▶ [WORK TO BE COMPLETED]:
I need the number of lines in the data that include "will"; reply with that number alone.

▶ [PROVIDED ENTRIES]:
---*---

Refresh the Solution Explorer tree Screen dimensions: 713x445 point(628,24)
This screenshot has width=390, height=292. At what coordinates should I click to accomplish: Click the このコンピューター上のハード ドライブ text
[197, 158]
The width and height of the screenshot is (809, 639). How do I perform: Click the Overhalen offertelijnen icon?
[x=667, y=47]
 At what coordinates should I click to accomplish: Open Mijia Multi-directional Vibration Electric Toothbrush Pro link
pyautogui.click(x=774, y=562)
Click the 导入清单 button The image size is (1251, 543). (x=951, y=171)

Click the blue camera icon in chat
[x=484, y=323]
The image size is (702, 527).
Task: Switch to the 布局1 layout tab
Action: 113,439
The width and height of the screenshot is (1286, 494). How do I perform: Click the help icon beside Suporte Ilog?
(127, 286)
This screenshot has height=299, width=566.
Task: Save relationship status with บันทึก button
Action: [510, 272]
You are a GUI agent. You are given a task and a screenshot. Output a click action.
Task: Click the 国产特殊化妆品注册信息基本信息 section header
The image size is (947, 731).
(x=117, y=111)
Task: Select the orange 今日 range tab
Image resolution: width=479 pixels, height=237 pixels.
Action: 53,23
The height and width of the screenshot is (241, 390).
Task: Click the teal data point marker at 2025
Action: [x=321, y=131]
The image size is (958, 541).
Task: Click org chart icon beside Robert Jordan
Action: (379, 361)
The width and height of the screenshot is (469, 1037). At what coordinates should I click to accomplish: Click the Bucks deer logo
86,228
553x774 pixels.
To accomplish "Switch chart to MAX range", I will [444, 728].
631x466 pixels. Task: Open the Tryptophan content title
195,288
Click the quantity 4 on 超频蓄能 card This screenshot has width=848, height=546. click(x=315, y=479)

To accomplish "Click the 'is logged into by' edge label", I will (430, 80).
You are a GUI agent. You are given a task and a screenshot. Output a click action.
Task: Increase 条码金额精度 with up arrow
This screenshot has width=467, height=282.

---*---

▶ [YOUR RESPONSE]:
2